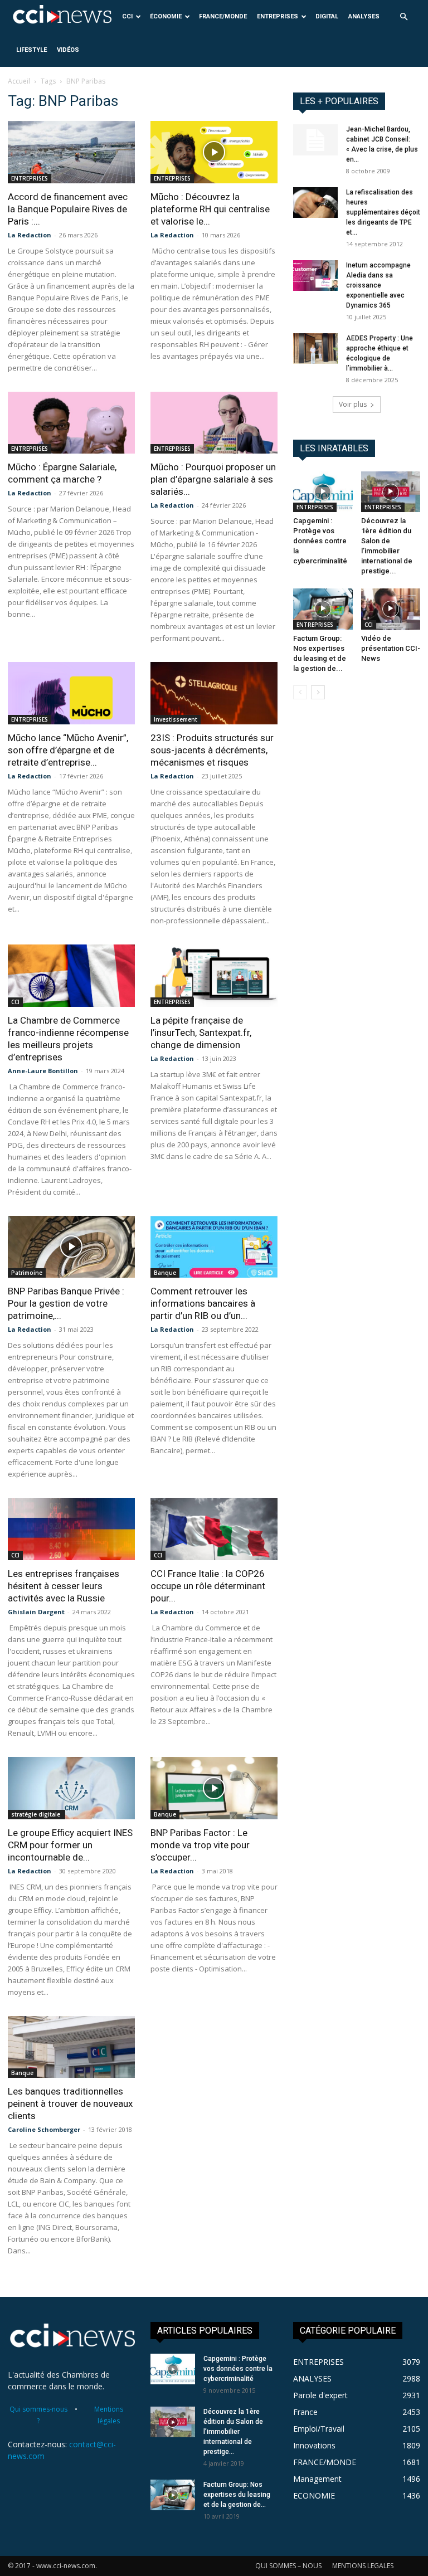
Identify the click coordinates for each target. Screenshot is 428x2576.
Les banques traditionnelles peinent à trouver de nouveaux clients (70, 2103)
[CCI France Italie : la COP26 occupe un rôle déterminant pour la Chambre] (214, 1529)
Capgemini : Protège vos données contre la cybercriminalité (320, 541)
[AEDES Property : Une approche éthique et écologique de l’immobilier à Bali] (315, 348)
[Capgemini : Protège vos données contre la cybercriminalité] (323, 491)
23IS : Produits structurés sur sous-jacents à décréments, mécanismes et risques (212, 750)
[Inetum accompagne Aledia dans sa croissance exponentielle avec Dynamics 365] (315, 275)
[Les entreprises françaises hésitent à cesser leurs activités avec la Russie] (71, 1529)
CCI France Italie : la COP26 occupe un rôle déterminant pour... (207, 1586)
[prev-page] (300, 692)
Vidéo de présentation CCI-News (390, 648)
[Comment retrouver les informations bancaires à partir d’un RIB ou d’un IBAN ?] (214, 1247)
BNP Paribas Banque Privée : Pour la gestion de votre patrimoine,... (66, 1303)
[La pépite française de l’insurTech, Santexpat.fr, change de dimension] (214, 975)
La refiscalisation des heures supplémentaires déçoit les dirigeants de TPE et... (383, 212)
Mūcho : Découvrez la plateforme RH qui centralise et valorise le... (210, 209)
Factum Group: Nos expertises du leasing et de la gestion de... (236, 2495)
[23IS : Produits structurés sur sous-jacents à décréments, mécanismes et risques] (214, 693)
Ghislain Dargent (36, 1612)
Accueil (19, 81)
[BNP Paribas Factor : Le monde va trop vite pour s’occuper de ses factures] (214, 1788)
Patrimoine (26, 1273)
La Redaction (29, 235)
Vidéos (68, 49)
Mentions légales (108, 2415)
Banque (165, 1273)
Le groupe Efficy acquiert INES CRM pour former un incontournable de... (70, 1845)
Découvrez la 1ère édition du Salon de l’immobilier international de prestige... (233, 2432)
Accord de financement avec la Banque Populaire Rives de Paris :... (68, 209)
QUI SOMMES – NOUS (288, 2565)
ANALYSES (364, 16)
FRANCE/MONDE (223, 16)
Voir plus (353, 404)
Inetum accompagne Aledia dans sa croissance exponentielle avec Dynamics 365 (378, 285)
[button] (403, 17)
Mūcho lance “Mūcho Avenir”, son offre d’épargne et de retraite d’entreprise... (68, 750)
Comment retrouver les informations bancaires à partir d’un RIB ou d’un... (202, 1303)
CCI (127, 16)
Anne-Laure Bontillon (43, 1071)
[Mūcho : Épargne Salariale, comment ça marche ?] (71, 423)
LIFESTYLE (31, 49)
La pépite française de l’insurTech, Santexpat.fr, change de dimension (200, 1032)
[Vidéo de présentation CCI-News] (391, 608)
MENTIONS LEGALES (362, 2565)
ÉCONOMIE (166, 16)
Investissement (175, 719)
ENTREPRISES (277, 16)
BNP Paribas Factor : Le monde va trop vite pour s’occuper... (200, 1845)
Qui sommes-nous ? (38, 2415)
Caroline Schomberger (44, 2129)
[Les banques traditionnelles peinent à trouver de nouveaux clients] (71, 2047)
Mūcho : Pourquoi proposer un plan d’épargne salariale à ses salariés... (213, 479)
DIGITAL (326, 16)
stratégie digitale (36, 1814)
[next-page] (318, 692)
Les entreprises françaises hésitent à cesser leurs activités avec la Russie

★ ★ ★ ★ ★ ★ ★

◆ **Problem to solve**: There is a run of lines above from the one with "[Inetum accompagne Aledia" to the one with "[La pépite française"; print exactly that run, both ends included, and nothing else.

◆ **Answer area**:
[Inetum accompagne Aledia dans sa croissance exponentielle avec Dynamics 365] (315, 275)
[Les entreprises françaises hésitent à cesser leurs activités avec la Russie] (71, 1529)
CCI France Italie : la COP26 occupe un rôle déterminant pour... (207, 1586)
[prev-page] (300, 692)
Vidéo de présentation CCI-News (390, 648)
[Comment retrouver les informations bancaires à partir d’un RIB ou d’un IBAN ?] (214, 1247)
BNP Paribas Banque Privée : Pour la gestion de votre patrimoine,... (66, 1303)
[La pépite française de l’insurTech, Santexpat.fr, change de dimension] (214, 975)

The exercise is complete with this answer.